Momtobug, just an observation from watching past exposures, it is best to do it ALL in one fell swoop to get the maximum effect. Ideally, on the SAME DAY. For example, you might send a certified letter to his employer and on that day, make phone calls to all other targets.

Otherwise, it is like bringing a pea shooter to a gun fight, it just annoys the affairees but doesn't knock them out. Doing minimal exposure allows them to quickly recover and brush it off. It is harder to brush off a MAJOR exposure when you have to explain your sleazy self to 5 people. It is a real wake up call when you have to see how disgusting you look to 5 family members in the same day.

Doing it all in the same day can have a powerful impact that is very hard to recover from.

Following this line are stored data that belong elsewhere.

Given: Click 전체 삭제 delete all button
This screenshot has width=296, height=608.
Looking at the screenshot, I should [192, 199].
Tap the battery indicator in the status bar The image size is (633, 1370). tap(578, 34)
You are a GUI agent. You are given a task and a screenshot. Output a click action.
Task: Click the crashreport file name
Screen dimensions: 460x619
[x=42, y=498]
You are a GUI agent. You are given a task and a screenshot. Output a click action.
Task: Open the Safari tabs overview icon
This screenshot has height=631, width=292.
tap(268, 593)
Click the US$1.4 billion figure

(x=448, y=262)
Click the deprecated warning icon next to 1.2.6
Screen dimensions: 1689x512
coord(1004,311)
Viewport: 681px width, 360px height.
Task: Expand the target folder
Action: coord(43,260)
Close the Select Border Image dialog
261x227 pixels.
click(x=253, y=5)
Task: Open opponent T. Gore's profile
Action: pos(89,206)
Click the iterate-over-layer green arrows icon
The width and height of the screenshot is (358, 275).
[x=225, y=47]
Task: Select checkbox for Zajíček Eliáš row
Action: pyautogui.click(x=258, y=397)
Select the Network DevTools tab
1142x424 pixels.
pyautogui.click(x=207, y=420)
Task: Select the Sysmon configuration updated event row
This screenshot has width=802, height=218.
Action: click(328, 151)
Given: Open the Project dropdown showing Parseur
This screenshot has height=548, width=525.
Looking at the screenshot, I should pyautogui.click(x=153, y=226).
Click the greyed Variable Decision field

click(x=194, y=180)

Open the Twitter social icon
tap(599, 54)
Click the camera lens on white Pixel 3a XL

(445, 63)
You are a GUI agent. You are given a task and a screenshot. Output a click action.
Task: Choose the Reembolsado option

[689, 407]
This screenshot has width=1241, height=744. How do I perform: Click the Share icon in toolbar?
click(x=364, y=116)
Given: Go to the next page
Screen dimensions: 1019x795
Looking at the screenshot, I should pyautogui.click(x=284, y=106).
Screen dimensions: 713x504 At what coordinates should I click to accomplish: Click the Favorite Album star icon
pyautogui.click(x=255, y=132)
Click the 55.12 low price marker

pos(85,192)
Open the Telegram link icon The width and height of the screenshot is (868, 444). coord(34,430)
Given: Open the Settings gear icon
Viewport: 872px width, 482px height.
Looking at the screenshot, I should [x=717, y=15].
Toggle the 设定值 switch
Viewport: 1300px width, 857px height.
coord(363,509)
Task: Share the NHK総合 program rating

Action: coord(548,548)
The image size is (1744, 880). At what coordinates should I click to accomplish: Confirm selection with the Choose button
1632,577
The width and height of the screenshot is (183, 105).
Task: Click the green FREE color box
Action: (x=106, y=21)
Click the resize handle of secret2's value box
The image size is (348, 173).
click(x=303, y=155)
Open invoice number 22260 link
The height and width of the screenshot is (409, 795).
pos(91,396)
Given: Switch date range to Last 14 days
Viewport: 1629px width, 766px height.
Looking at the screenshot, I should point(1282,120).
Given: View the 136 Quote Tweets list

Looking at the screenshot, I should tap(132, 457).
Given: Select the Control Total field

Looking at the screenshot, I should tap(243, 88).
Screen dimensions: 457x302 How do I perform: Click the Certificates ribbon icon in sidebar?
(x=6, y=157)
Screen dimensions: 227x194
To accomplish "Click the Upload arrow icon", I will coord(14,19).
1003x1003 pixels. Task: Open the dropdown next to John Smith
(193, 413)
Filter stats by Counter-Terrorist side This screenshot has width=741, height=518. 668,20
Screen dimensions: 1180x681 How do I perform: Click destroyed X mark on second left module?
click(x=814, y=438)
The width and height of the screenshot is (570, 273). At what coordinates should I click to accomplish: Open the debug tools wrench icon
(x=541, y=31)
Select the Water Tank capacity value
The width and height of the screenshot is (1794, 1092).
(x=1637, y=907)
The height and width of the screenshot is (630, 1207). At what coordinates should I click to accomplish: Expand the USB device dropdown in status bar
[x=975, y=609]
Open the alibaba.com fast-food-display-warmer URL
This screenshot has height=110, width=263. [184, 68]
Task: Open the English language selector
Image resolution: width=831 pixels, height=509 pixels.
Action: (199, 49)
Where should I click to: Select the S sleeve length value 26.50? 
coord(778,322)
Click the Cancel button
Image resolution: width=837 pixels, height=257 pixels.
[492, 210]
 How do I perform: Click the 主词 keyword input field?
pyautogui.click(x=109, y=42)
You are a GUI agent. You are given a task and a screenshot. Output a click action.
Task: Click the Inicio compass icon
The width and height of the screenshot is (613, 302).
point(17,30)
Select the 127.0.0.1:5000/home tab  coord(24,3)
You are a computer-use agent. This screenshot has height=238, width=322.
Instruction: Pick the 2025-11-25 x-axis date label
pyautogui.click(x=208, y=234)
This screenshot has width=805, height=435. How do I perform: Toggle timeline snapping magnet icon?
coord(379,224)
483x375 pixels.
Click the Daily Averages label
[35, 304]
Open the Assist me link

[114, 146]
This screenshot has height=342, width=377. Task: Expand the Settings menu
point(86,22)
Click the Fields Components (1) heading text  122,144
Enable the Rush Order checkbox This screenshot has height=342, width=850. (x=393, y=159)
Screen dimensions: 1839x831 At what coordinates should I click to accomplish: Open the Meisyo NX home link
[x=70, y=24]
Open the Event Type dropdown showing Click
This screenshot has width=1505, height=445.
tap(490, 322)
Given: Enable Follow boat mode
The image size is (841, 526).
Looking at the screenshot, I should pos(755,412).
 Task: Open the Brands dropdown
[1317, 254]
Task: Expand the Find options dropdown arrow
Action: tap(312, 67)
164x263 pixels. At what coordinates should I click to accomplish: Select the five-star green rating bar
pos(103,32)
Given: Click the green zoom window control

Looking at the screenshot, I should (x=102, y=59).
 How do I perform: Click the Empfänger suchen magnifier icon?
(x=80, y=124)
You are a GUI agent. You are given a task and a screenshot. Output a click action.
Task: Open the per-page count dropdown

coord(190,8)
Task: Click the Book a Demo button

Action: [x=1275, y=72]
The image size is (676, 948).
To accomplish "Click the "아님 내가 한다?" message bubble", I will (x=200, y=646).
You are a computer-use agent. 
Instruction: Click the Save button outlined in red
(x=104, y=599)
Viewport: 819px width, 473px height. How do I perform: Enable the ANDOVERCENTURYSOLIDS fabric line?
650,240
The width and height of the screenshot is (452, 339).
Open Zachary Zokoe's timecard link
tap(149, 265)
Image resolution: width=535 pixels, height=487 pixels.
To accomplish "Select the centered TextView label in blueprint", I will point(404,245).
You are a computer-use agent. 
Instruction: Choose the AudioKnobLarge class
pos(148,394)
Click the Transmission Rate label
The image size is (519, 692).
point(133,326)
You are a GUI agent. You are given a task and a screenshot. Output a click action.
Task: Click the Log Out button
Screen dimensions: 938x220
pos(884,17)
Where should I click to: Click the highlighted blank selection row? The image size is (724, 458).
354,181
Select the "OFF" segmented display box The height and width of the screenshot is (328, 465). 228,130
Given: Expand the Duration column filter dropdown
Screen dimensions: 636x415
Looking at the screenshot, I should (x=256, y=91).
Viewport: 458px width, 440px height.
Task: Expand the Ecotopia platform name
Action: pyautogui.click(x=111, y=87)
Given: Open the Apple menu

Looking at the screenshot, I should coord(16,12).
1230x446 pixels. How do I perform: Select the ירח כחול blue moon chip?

And if you are going to infuriate the affairees, you might as well get your money's worth and get some bang for your buck!

Good exposure targets are:

OP's spouse
OP's parents
employers
WS and BS parents
close friends and family
pastors
CHILDREN <----very important

We have a template letter for exposing workplace affairs if you are interested. It was developed by BritsBrat, a corp attorney and board member.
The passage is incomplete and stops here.